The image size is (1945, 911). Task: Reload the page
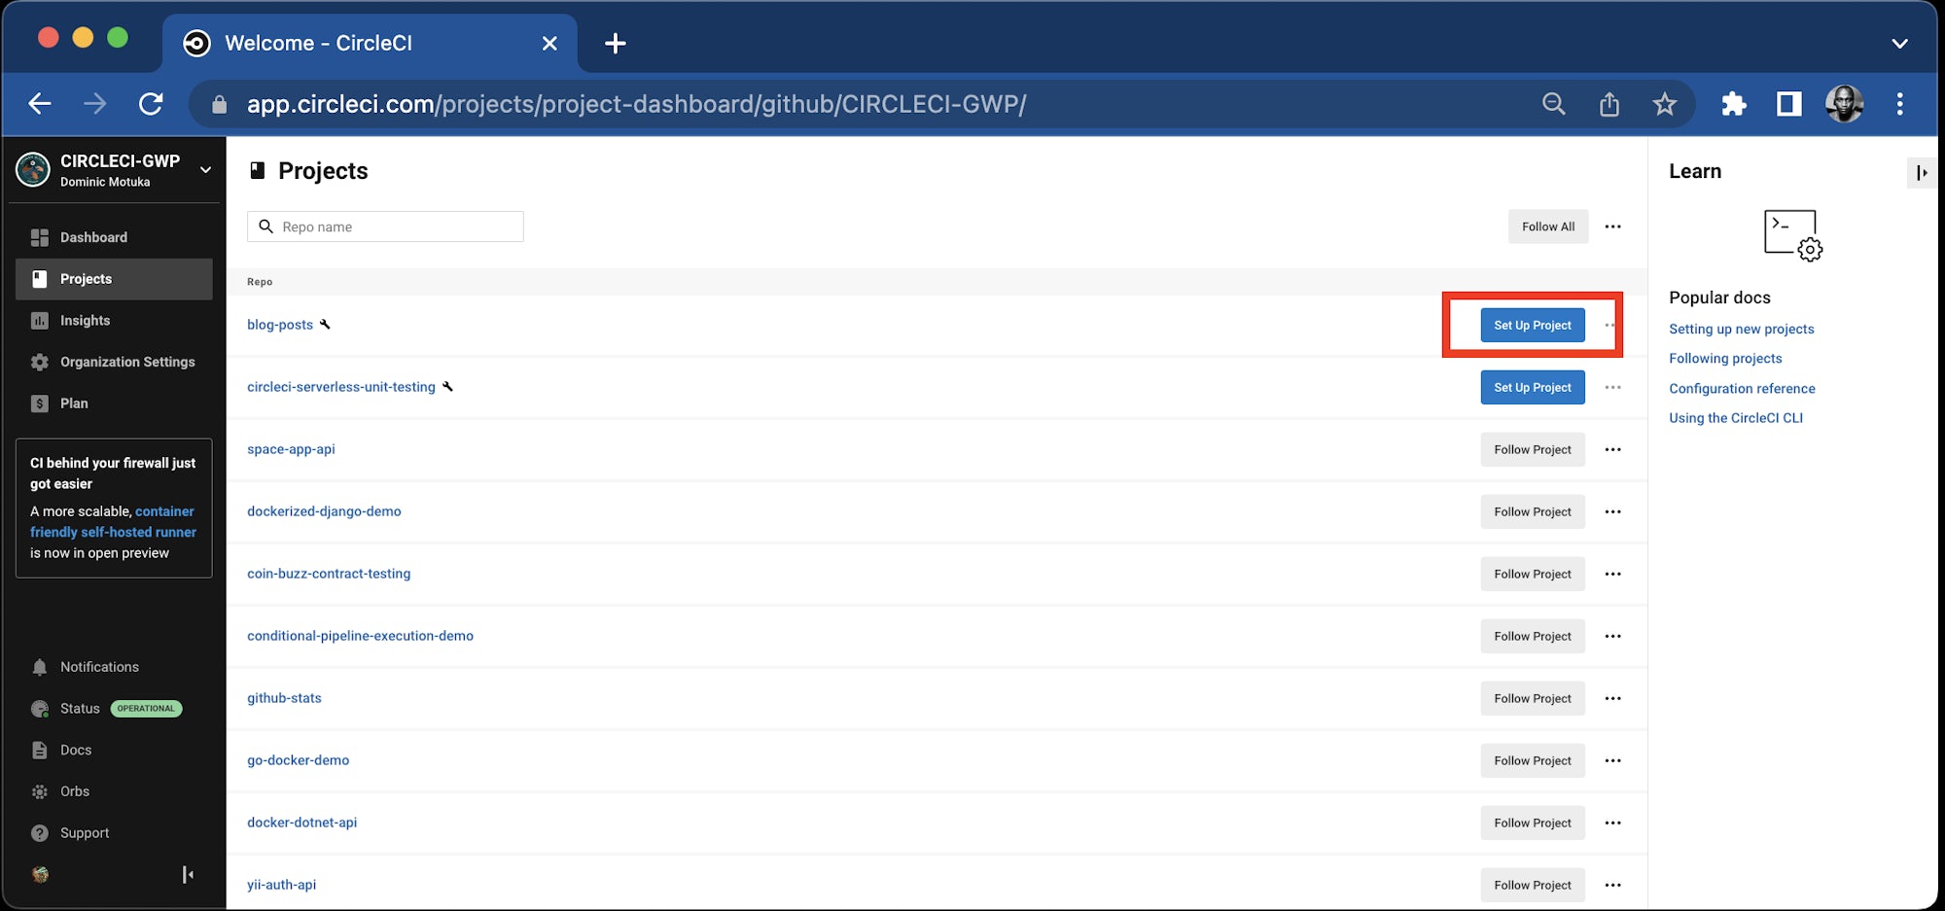pos(151,104)
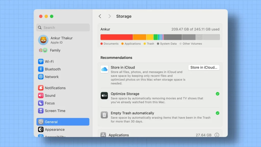261x147 pixels.
Task: Select the Bluetooth icon in the sidebar
Action: click(41, 69)
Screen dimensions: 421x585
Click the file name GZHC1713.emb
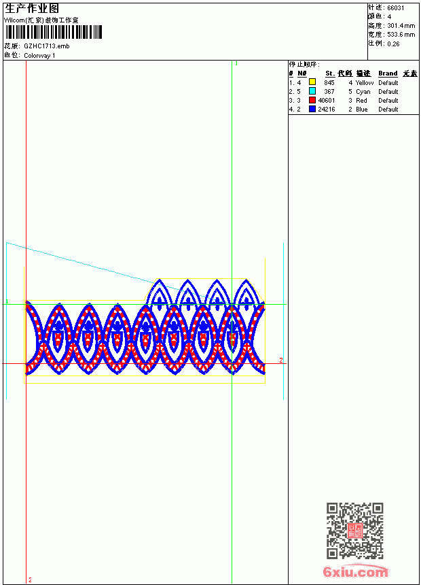[47, 46]
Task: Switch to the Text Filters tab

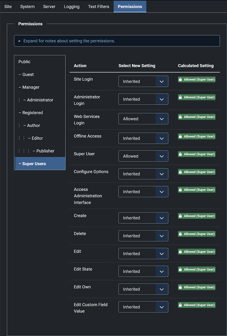Action: click(98, 7)
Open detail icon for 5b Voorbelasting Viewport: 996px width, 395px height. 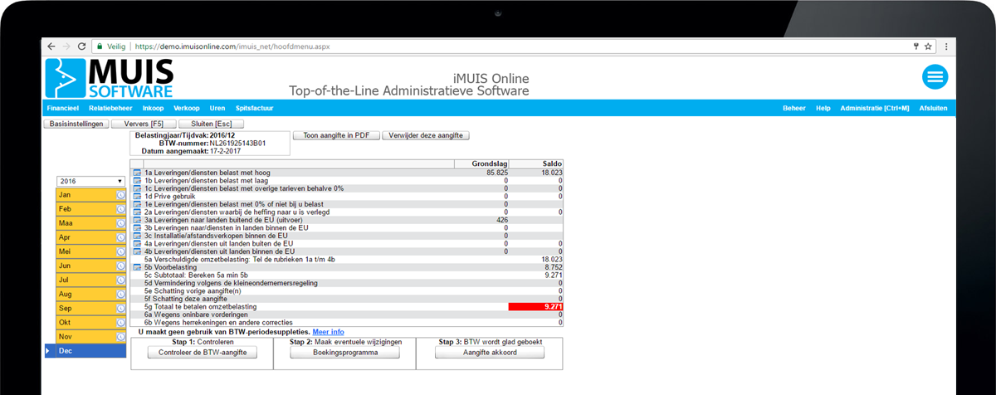[137, 267]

━━━━

**Your goal**
Copy out each line of the items above that contains the string "Task".

**Reply to the exercise**
The image size is (1945, 911). Task: Reload the page
Task: Select the Bluetooth icon in the sidebar
Task: Switch to the Text Filters tab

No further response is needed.